With regard to military assistance to countries outside Western Europe, the political factor assumes rising importance. The Truman Doctrine of 1947 established the policy of the United States to assist free nations to maintain their independence. Outside of Western Europe, this doctrine has had its principal application in Greece and Turkey, and the reasons which led the United States to undertake the Greek-Turkish aid programs are still valid today. Our policy and our interests require continued military assistance to those countries. This assistance enhances the capabilities of Greece and Turkey to maintain their national integrity which is esssential to the preservation of order in the Near and Middle East. Both these nations with assistance can contribute to stability in this important area with consequent long-range strategic benefits to the United States.
4.
The United States, through its adherence to the Cairo Declaration2 and the Potsdam Agreement,3 joined with the other great powers in declaring that, in due course, liberated Korea should become free and independent enabling it to ultimately join the world community of nations. In implementing its share of the responsibility for the resurgence of a Korean nation, the United States, despite the [Page 349] unnatural conditions occasioned by the division of Korea at the 38th parallel, is sponsoring an economic aid program and the provision of sufficient military assistance to enable it to effectively deter aggression and to maintain internal stability. Likewise, the continuation of military assistance to the Philippines is also predicated primarily on the political responsibilities the United States has borne on behalf of its former dependency. Stability in both these countries contributes to the long-range security interests of the U.S. in the Far East.
5.
On balance, therefore, a summary of the strategic implications of the Military Assistance Program for FY 50 shows that its major portion is devoted to considerations of military and psychological aspects of strategy significantly contributing to the security of the United States both in the short and long views. The remainder of assistance provides primarily political benefits which contribute indirectly to the security of the United States in the long view through the enhancement of political stability and the fostering of the will to resist aggression. In all the recipient nations the United States reaps the economic and psychological benefits of increased confidence in the future stimulated by military assistance which contributes to a sound basis of security.

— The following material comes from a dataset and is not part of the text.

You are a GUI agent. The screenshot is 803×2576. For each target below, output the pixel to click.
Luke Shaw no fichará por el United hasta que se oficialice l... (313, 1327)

  1. This document, approved by FACC on July 1, was included in Part G of the MAP Hearing Book.
  2. For text, see Foreign Relations, The Conferences at Cairo and Tehran, 1943, p. 448.
  3. Reference is to paragraph 8 of the proclamation issued by the Heads of Government of the United States, China, and the United Kingdom at Potsdam on July 26, 1945; for text, see Foreign Relations, The Conference of Berlin (The Potsdam Conference), 1945, vol. ii, p. 1475.